Towards the end of the next year, I designed a new guide sheet that suited the layout skills of Class 6. Its two columns also accommodated more text:



This more mature guide sheet continued to be used throughout Class 7:



The individual free-spirited creative approach continued undiminished, but now its outcomes were no longer wobbly.
Having mastered the use of the blank page, these young teenagers were able to enjoy their skill. And naturally also the appreciative comments of parents, peers and teachers.

Guide SHEET PARTICULARS
Whatever your guide sheet’s design, four things are important:
- every guide sheet is personalised with name or initials
- each guide sheet is laminated and therefore durable
- an identical guide sheet is kept at home for homework
- several spares are stored in the teacher’s cupboard
For the class teacher, choosing Main Lesson Book formats and producing matching class sets of neat guide sheets can be a pleasant part of preparing for the coming school year.
HOW TO MAKE YOUR OWN
- Take a format of the same size as the Main Lesson Book.
- Work out your margins, the title box and the line spacing.
- Draw faint and accurate pencil lines first.
- Then go over them with a thick black marker.
- Photocopy two class sets plus a few spares.
- Personalise each guide sheet with name or initials.
- Laminate them all.
Of course this takes time, but it really pays off for the children.
MOUNTING PUTTY
When doing bookwork on loose sheets of drawing paper, as recommended in my previous article, the children need to fix their paper to the laminated guide sheet. A tiny bit of good-quality mounting putty at each corner will do the trick.
Mounting putty is also perfect for wall displays, because the best brands can be removed without trace. It doubles as a soft eraser, fixes transparencies to window panes, holds tiny things in place on the Nature Table and can do much else besides.
Just as well to procure generous amounts at the start of the school year!
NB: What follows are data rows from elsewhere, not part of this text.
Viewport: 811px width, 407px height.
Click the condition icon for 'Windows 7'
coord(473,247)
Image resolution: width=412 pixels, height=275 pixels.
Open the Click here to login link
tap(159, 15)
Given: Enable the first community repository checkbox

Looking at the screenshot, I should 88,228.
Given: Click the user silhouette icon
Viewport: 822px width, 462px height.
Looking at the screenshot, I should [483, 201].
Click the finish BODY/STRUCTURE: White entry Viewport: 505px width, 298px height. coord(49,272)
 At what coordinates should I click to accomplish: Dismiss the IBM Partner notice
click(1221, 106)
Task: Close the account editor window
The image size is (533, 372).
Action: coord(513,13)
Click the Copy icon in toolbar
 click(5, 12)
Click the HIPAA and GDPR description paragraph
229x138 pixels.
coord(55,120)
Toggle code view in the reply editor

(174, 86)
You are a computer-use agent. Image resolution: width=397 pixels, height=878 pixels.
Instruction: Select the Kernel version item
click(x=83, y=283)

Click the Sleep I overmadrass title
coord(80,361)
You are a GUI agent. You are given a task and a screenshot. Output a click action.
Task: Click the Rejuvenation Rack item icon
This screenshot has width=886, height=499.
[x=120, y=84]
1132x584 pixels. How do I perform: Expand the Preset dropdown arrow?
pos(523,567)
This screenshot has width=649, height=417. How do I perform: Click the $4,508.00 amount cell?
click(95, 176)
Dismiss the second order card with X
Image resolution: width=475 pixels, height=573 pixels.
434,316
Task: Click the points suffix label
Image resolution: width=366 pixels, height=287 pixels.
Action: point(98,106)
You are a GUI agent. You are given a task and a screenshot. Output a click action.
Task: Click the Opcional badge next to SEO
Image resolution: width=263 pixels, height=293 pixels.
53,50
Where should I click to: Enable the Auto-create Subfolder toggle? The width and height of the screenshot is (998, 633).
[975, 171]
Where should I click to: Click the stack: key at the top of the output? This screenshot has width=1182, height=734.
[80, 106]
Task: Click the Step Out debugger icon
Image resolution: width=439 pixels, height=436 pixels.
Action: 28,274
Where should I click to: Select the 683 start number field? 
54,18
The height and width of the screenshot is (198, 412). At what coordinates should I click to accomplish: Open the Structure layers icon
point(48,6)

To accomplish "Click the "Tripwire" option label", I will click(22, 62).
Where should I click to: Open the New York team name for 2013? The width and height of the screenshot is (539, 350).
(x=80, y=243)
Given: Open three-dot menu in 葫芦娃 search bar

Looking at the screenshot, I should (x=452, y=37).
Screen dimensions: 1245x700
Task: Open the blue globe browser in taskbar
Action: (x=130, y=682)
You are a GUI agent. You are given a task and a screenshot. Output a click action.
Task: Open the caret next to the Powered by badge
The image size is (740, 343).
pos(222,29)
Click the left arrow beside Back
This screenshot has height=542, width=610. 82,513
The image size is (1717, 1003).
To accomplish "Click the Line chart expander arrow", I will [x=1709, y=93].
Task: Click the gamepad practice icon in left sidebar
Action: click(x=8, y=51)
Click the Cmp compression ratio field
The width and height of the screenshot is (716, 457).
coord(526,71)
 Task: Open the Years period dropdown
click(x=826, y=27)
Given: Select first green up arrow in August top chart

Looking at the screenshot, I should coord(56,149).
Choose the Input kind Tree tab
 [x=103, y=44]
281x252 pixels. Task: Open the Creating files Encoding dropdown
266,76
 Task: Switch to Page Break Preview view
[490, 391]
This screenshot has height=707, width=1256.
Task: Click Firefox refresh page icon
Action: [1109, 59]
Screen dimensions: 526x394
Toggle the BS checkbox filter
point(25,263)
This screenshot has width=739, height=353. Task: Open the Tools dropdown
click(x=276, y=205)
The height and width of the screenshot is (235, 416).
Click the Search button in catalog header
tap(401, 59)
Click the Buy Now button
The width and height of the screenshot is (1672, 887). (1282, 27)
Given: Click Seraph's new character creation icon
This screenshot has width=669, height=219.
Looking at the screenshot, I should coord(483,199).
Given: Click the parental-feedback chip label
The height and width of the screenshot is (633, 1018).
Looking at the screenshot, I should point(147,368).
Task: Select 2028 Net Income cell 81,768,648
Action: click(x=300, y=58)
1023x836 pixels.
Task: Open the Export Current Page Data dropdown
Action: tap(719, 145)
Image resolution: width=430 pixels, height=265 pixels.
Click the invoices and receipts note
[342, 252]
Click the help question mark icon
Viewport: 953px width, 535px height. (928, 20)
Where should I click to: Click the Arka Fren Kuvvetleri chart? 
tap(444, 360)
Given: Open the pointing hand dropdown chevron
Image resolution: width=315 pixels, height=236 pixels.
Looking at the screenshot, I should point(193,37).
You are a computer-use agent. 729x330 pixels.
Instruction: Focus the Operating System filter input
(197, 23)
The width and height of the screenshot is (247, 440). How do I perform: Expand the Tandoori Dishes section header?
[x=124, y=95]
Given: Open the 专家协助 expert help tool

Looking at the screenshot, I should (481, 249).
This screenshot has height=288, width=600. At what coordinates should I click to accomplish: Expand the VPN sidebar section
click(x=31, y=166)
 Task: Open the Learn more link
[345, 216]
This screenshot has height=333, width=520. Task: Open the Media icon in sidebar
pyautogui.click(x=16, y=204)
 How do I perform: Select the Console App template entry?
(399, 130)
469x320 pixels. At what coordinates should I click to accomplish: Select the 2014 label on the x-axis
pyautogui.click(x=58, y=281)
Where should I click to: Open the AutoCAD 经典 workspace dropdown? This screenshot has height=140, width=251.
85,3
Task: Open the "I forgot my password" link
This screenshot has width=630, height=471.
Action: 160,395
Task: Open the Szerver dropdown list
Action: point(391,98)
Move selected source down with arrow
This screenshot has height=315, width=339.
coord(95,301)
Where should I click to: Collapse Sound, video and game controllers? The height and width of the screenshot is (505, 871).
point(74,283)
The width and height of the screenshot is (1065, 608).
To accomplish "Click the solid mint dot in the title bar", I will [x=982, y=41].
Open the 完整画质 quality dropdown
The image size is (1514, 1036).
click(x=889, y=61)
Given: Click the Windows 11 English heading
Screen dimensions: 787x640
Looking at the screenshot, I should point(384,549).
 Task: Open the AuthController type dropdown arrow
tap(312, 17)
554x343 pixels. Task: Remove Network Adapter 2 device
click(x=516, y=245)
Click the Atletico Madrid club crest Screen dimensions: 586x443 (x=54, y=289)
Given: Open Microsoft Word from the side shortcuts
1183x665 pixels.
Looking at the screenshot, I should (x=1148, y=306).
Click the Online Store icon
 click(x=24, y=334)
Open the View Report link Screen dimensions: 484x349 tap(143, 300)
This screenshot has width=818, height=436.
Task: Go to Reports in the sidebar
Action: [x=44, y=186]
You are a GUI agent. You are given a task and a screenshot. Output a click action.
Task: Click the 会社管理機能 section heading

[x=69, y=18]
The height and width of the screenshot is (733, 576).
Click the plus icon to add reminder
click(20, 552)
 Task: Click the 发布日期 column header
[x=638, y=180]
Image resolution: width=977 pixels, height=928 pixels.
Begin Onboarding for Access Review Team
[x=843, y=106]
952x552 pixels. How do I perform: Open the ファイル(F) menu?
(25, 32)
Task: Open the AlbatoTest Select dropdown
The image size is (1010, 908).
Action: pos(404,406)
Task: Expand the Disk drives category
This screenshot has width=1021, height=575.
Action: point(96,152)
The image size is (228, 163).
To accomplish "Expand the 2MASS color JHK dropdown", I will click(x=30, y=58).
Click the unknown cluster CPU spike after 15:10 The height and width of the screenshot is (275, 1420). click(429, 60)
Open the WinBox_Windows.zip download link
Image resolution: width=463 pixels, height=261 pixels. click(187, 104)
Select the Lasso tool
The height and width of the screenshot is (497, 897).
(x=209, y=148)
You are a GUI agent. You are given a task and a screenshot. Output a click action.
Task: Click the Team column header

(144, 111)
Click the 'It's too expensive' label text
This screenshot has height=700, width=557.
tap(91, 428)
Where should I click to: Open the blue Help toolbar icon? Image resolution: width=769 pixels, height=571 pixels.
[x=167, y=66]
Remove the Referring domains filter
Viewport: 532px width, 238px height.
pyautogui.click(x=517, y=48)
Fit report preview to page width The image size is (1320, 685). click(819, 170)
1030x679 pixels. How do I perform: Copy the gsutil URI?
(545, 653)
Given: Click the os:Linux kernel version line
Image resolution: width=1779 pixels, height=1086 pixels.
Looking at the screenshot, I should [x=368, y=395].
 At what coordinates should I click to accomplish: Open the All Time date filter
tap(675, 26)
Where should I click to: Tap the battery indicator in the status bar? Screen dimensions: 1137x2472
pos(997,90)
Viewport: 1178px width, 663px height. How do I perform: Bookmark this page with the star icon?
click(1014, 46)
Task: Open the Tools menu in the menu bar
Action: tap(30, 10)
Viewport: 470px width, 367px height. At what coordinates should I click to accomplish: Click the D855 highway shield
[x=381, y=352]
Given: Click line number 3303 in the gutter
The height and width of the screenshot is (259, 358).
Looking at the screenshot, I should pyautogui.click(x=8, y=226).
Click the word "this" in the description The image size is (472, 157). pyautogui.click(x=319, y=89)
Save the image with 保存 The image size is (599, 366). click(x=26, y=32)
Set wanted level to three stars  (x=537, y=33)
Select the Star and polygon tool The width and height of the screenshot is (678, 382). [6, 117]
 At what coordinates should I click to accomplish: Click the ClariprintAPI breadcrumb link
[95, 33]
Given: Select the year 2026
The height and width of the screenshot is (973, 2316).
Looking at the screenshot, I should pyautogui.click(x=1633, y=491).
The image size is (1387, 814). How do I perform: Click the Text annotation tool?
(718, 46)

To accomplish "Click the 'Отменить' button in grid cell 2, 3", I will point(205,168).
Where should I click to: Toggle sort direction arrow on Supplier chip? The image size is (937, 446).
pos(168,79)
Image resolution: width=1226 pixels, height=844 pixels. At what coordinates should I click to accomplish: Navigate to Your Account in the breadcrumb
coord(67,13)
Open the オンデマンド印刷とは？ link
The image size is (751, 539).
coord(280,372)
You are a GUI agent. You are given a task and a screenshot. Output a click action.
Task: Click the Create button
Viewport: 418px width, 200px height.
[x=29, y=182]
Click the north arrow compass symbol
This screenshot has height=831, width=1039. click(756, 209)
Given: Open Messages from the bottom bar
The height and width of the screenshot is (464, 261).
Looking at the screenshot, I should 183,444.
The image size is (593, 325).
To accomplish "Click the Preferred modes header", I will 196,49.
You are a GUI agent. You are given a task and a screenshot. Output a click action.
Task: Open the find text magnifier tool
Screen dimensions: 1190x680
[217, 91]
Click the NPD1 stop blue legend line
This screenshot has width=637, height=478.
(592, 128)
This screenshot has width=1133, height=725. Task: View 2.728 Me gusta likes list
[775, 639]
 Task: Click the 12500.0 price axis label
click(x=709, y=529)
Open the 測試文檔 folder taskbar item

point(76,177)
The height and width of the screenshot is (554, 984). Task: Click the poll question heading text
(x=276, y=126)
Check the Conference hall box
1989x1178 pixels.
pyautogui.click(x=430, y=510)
This has been really helpful for me and now I am going to make a guide sheet for my upcoming fourth grade homeschooler! Brilliant information and so insightful. I really appreciate this article!
Thank you, Vanessa! It is so nice to hear that my work is helping others.
Some excellent points here!. Especially the early part of your argument is compelling and contemporary. I would suggest from experience and in principle that, if the empty page approach is followed for three years, most children won’t require a guide sheet. They have developed an embodied understanding of and aptitude for straight writing, and should continue to develop that “from the inside out”. Guide sheets should be available as an option, but not expected, I think.
Thank you for contributing your thoughts, Sven. In theory I agree with what you say about continuing to develop the ability to write without a guide sheet. In practice I found that this puts considerable strain on those who don’t find writing easy. It has always been my aim to level the field, so that not only the most capable segment of the group could achieve a pleasing and well-spaced page.